- _Objective a_: Replace "midpoint" with "center point" in the listing, from the line with "snoozed (1026, 357)" up to and including the last line of the listing, and give only those lines with nothing else altered.

- _Passage to read_:
▽

Albums of the Year 2017: Arcade Fire - Everything Now

Albums of the Year 2017: Arcade Fire - Everything Now

The bleakly euphoric and the euphorically melancholic vie for top position

The album that gave everything, now, in 2017

I’ve long thought there should be an arts website called ‘On Second Thoughts’ where critics post their reconsidered opinions of albums, books, films or whatever, once they’ve been properly digested. After all, it’s often the case that either first-love euphoria turns to over-exposure ennui or vague curiosity grows into lasting admiration.

But as things stand, the only opportunity one gets to write a postscript to an initial response is in these end-of-year round ups.  Having said that, my enthusiasm for Arcade Fire’s Everything Now has neither dimmed nor brightened since the album’s release in July, it has simply remained steady, which in itself is noteworthy. 

For now that the desert dust has settled, I can more confidently assert that Everything Now is as good as the very best serious pop and rock albums of the 1970s and 1980s, which it so lovingly references: Parallel Lines, Arrival and Rumours – sparkingly diverse yet cohesive records that didn’t contain a single track that couldn’t have been released as a single. But 2017 wasn’t just about intelligent pop it was also about…. well, what exactly do we call Mark Kozelek?

△

- _Objective b_: Return the full piece on Arcade Fire's Everything Now without any change.

- _Data extract_:
▽

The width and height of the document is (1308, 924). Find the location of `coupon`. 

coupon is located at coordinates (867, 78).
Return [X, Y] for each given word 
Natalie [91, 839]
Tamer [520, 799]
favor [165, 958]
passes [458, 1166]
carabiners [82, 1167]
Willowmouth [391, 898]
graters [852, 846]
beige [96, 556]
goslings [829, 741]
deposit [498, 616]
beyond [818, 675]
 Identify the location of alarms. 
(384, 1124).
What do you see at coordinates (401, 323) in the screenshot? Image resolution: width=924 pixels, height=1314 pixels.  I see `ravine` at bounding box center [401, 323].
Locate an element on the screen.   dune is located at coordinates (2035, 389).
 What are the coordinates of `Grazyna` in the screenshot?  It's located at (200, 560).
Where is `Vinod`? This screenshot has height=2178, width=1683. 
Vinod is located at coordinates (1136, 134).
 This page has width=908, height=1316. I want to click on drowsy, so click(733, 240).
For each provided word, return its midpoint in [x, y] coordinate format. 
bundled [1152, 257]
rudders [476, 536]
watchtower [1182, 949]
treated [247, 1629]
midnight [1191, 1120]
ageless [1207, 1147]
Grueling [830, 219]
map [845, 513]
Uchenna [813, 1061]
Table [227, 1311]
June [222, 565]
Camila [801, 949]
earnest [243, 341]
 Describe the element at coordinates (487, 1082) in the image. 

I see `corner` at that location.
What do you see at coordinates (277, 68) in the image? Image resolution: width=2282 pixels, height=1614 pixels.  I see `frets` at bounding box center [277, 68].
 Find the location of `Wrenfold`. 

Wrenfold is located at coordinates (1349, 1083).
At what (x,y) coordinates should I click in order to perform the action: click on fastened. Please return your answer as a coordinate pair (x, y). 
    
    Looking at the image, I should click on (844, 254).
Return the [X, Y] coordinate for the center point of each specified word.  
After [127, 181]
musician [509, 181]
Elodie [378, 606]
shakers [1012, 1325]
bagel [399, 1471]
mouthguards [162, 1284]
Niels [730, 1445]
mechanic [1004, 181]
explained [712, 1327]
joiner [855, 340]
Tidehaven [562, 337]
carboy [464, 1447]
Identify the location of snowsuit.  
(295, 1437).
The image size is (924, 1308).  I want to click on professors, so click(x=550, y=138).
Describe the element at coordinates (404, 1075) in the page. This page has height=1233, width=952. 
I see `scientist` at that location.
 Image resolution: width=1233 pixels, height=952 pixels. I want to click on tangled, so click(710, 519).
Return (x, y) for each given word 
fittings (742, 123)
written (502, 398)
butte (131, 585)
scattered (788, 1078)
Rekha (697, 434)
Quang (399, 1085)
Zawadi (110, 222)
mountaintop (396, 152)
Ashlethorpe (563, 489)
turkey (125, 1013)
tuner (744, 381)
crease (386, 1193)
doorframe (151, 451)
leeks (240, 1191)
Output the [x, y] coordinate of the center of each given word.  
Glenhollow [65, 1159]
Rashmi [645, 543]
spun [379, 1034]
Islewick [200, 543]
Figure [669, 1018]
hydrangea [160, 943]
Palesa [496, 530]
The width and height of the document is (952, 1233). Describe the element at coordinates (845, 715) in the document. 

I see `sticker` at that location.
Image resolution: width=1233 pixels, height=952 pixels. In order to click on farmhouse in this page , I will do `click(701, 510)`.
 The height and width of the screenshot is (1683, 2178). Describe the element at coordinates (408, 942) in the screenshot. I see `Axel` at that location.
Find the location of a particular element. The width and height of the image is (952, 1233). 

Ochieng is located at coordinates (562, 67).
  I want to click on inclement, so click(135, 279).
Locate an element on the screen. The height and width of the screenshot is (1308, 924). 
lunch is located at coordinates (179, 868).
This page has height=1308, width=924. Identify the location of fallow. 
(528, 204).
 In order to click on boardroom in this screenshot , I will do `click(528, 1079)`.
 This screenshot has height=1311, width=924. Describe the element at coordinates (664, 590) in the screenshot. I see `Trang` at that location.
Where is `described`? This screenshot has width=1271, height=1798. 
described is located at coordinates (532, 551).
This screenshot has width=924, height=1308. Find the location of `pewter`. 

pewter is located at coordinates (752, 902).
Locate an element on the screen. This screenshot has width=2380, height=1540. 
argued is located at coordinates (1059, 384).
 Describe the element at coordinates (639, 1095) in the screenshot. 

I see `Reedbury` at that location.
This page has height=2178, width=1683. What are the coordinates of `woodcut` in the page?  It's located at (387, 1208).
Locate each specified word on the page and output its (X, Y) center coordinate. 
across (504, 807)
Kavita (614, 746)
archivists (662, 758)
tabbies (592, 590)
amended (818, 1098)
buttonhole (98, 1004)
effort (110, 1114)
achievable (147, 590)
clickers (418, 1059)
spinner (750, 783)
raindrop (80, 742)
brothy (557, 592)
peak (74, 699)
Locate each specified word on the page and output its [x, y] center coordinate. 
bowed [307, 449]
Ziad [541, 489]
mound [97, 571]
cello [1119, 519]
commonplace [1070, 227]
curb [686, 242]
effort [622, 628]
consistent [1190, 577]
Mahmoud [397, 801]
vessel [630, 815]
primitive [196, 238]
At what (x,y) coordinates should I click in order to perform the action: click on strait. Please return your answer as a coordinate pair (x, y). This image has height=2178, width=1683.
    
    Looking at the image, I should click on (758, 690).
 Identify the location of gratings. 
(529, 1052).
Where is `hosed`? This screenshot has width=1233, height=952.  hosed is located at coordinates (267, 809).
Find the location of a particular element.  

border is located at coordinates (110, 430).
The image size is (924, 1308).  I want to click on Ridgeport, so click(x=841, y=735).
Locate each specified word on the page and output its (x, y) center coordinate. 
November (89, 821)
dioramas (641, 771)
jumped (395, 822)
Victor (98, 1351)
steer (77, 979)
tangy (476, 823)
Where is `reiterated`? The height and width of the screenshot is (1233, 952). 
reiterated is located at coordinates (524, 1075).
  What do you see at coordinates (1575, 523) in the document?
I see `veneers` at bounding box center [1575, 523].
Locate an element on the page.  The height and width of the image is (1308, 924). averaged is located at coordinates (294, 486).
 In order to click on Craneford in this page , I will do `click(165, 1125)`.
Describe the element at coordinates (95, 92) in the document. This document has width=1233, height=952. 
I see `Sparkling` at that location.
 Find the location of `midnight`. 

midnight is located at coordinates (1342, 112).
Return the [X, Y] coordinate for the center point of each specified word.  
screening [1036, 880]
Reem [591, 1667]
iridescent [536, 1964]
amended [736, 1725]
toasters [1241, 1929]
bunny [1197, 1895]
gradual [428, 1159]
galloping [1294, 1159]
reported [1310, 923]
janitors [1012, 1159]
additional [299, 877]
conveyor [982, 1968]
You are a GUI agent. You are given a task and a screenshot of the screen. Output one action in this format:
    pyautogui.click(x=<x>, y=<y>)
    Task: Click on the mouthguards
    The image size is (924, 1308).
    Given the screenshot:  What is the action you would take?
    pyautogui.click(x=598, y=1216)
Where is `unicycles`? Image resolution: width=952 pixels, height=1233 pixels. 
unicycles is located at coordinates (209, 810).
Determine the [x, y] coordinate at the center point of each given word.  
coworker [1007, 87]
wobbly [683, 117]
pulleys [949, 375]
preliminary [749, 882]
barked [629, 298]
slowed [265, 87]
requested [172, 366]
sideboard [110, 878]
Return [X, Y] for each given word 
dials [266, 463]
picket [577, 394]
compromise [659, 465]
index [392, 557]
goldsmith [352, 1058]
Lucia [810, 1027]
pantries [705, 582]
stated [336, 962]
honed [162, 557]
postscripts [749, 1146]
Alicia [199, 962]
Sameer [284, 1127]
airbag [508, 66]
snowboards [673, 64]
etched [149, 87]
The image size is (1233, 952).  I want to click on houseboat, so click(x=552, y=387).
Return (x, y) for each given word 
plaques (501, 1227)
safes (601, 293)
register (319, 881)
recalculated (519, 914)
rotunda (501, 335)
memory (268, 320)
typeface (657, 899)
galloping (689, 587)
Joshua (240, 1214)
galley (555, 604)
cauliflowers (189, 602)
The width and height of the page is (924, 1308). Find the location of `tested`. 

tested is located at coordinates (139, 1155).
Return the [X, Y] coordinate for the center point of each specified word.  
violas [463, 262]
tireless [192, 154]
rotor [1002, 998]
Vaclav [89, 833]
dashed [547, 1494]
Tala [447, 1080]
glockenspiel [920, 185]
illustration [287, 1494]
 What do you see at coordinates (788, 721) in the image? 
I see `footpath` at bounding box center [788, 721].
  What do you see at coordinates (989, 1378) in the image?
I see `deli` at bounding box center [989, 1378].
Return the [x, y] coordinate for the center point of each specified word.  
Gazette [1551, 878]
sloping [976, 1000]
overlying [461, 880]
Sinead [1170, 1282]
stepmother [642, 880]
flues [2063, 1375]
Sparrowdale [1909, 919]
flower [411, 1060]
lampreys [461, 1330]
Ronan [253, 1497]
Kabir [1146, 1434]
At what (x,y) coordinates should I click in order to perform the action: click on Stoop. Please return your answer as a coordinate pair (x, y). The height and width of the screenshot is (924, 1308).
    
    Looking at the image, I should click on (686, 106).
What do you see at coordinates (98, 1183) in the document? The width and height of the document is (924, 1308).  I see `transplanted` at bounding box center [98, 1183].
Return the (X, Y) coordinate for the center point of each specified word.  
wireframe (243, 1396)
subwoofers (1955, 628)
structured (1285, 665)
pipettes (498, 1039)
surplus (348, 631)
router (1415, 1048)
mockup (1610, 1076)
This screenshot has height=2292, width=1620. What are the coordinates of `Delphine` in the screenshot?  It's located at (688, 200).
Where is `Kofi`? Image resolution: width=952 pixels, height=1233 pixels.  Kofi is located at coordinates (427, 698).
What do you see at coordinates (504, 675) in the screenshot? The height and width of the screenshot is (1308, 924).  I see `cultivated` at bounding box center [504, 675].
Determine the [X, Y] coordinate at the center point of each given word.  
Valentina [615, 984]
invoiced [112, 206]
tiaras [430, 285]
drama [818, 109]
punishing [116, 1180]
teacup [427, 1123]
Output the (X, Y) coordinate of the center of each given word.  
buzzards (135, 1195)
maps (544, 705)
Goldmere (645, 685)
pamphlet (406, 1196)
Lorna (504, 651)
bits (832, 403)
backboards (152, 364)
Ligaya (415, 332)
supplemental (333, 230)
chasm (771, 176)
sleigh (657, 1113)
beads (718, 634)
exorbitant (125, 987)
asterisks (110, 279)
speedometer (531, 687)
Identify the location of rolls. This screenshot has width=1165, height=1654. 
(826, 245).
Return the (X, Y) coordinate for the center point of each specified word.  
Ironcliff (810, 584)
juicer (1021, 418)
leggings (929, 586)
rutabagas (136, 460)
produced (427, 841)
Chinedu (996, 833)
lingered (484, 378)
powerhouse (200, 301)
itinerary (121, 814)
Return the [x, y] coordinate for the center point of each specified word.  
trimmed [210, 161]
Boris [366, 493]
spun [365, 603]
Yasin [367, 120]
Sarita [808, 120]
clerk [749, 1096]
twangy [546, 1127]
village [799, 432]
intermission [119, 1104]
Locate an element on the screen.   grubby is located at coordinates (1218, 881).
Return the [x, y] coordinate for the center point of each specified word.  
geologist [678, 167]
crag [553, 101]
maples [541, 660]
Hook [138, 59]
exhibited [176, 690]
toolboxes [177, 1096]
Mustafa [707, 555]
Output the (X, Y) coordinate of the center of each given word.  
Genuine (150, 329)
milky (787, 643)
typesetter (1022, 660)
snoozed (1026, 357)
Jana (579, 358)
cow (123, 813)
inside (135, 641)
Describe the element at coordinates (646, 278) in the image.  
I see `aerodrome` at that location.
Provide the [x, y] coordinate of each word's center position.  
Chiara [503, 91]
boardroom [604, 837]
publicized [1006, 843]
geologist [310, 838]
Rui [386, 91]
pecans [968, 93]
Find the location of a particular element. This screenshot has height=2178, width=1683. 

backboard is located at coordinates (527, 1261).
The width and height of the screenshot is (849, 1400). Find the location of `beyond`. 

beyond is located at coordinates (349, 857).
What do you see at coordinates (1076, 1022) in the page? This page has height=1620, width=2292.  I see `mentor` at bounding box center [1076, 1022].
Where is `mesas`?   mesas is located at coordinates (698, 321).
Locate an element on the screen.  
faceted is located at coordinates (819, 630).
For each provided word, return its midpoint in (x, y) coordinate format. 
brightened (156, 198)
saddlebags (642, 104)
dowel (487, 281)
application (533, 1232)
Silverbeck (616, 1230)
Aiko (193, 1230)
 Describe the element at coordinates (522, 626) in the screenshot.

△

- _Task solution a_:
snoozed (1026, 357)
Jana (579, 358)
cow (123, 813)
inside (135, 641)
Describe the element at coordinates (646, 278) in the image.  
I see `aerodrome` at that location.
Provide the [x, y] coordinate of each word's center position.  
Chiara [503, 91]
boardroom [604, 837]
publicized [1006, 843]
geologist [310, 838]
Rui [386, 91]
pecans [968, 93]
Find the location of a particular element. This screenshot has height=2178, width=1683. 

backboard is located at coordinates (527, 1261).
The width and height of the screenshot is (849, 1400). Find the location of `beyond`. 

beyond is located at coordinates (349, 857).
What do you see at coordinates (1076, 1022) in the page? This page has height=1620, width=2292.  I see `mentor` at bounding box center [1076, 1022].
Where is `mesas`?   mesas is located at coordinates (698, 321).
Locate an element on the screen.  
faceted is located at coordinates (819, 630).
For each provided word, return its center point in (x, y) coordinate format. 
brightened (156, 198)
saddlebags (642, 104)
dowel (487, 281)
application (533, 1232)
Silverbeck (616, 1230)
Aiko (193, 1230)
 Describe the element at coordinates (522, 626) in the screenshot.

- _Task solution b_:
Albums of the Year 2017: Arcade Fire - Everything Now

Albums of the Year 2017: Arcade Fire - Everything Now

The bleakly euphoric and the euphorically melancholic vie for top position

The album that gave everything, now, in 2017

I’ve long thought there should be an arts website called ‘On Second Thoughts’ where critics post their reconsidered opinions of albums, books, films or whatever, once they’ve been properly digested. After all, it’s often the case that either first-love euphoria turns to over-exposure ennui or vague curiosity grows into lasting admiration.

But as things stand, the only opportunity one gets to write a postscript to an initial response is in these end-of-year round ups.  Having said that, my enthusiasm for Arcade Fire’s Everything Now has neither dimmed nor brightened since the album’s release in July, it has simply remained steady, which in itself is noteworthy. 

For now that the desert dust has settled, I can more confidently assert that Everything Now is as good as the very best serious pop and rock albums of the 1970s and 1980s, which it so lovingly references: Parallel Lines, Arrival and Rumours – sparkingly diverse yet cohesive records that didn’t contain a single track that couldn’t have been released as a single. But 2017 wasn’t just about intelligent pop it was also about…. well, what exactly do we call Mark Kozelek?